步骤二:计算$\frac{2xy}{A_1 A_2}$
将$x = A_1 \cos \theta$,$y = A_2 \cos(\theta + \Delta \varphi)$代入$\frac{2xy}{A_1 A_2}$可得:
$\frac{2xy}{A_1 A_2}=\frac{2\times A_1 \cos \theta\times A_2 \cos(\theta + \Delta \varphi)}{A_1 A_2}=2\cos \theta\cos(\theta + \Delta \varphi)$
根据积化和差公式$2\cos\alpha\cos\beta=\cos(\alpha + \beta) + \cos(\alpha - \beta)$,这里$\alpha = \theta$,$\beta = \theta + \Delta \varphi$,则:
$2\cos \theta\cos(\theta + \Delta \varphi)=\cos(2\theta + \Delta \varphi) + \cos(-\Delta \varphi)$
因为$\cos(-\alpha)=\cos\alpha$,所以$\cos(2\theta + \Delta \varphi) + \cos(-\Delta \varphi)=\cos(2\theta + \Delta \varphi) + \cos \Delta \varphi$。
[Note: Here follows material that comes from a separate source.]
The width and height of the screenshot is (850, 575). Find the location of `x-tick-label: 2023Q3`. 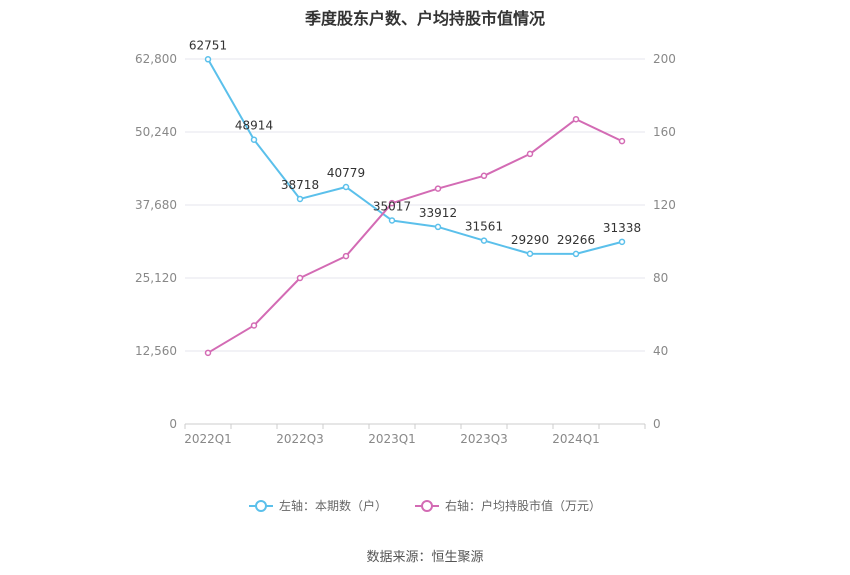

x-tick-label: 2023Q3 is located at coordinates (484, 439).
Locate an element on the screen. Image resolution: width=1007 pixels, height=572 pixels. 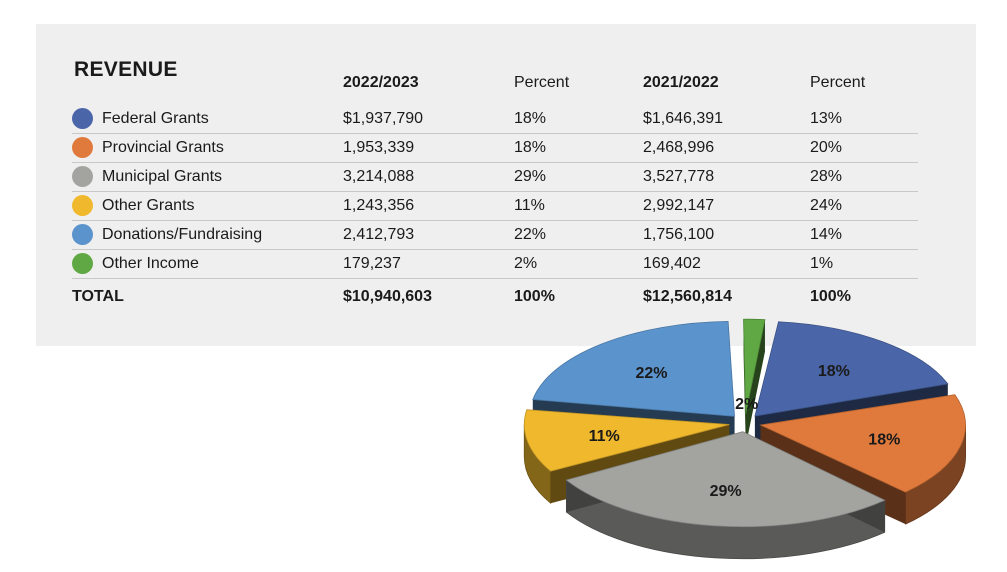
row-value-year2: 169,402 is located at coordinates (672, 264).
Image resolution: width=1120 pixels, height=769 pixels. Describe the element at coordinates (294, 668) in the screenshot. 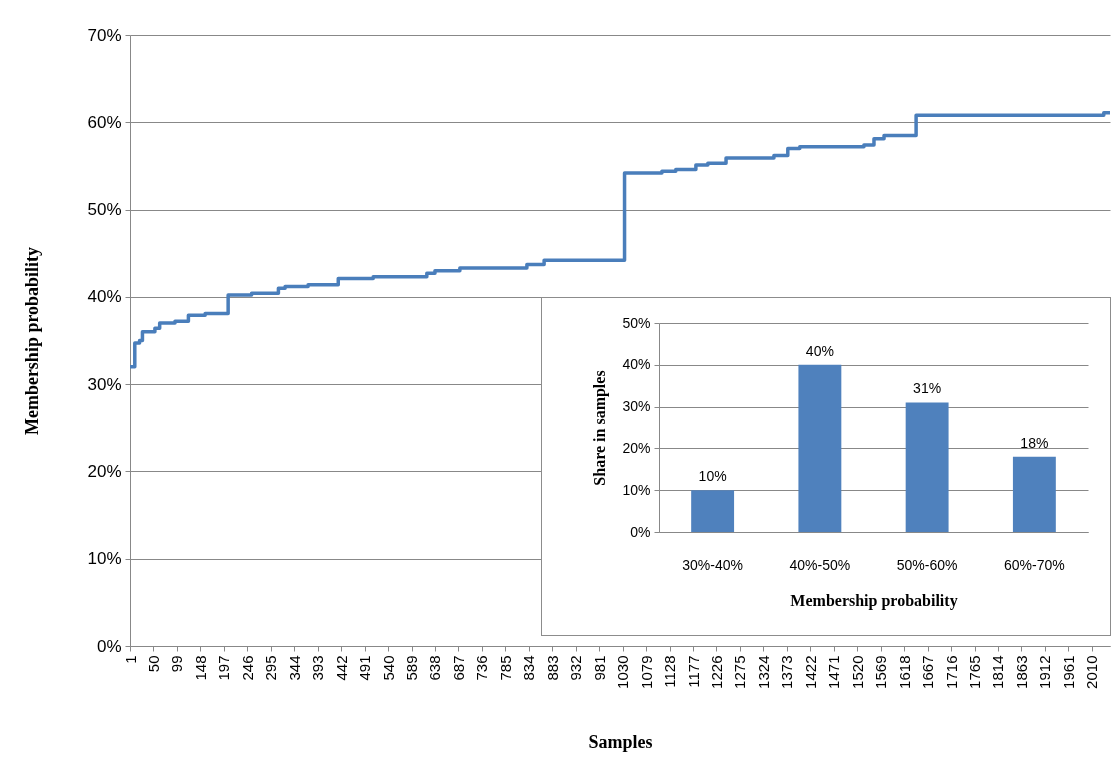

即$\frac{2xy}{A_1 A_2} = \cos(2\theta + \Delta \varphi) + \cos \Delta \varphi$。
步骤三:消去$\cos(2\theta + \Delta \varphi)$
由$\frac{x^2}{A_1^2} + \frac{y^2}{A_2^2} = 1 + \cos(2\theta + \Delta \varphi) \cos \Delta \varphi$可得$\cos(2\theta + \Delta \varphi)=\frac{\frac{x^2}{A_1^2} + \frac{y^2}{A_2^2}-1}{\cos \Delta \varphi}$。
将$\cos(2\theta + \Delta \varphi)=\frac{\frac{x^2}{A_1^2} + \frac{y^2}{A_2^2}-1}{\cos \Delta \varphi}$代入$\frac{2xy}{A_1 A_2} = \cos(2\theta + \Delta \varphi) + \cos \Delta \varphi$可得:
$\frac{2xy}{A_1 A_2}=\frac{\frac{x^2}{A_1^2} + \frac{y^2}{A_2^2}-1}{\cos \Delta \varphi}+\cos \Delta \varphi$
等式两边同时乘以$\cos \Delta \varphi$得:
$\frac{2xy}{A_1 A_2}\cos \Delta \varphi=\frac{x^2}{A_1^2} + \frac{y^2}{A_2^2}-1+\cos^2 \Delta \varphi$
移项可得:
$\frac{x^2}{A_1^2} + \frac{y^2}{A_2^2} - \frac{2xy}{A_1 A_2} \cos \Delta \varphi = 1 - \cos^2 \Delta \varphi$
根据$\sin^2 \ \ \cos^2 = 1$,即$1 - \cos^2 \Delta \varphi=\sin^2 \Delta \varphi$,所以$\frac{x^2}{A_1^2} + \frac{y^2}{A_2^2} - \frac{2xy}{A_1 A_2} \cos \Delta \varphi = \sin^2 \Delta \varphi$,也就是$\frac{x^2}{A_1^2} + \frac{y^2}{A_2^2} - \frac{2xy}{A_1 A_2} \cos(\varphi_2 - \varphi_1) = \sin^2(\varphi_2 - \varphi_1)$。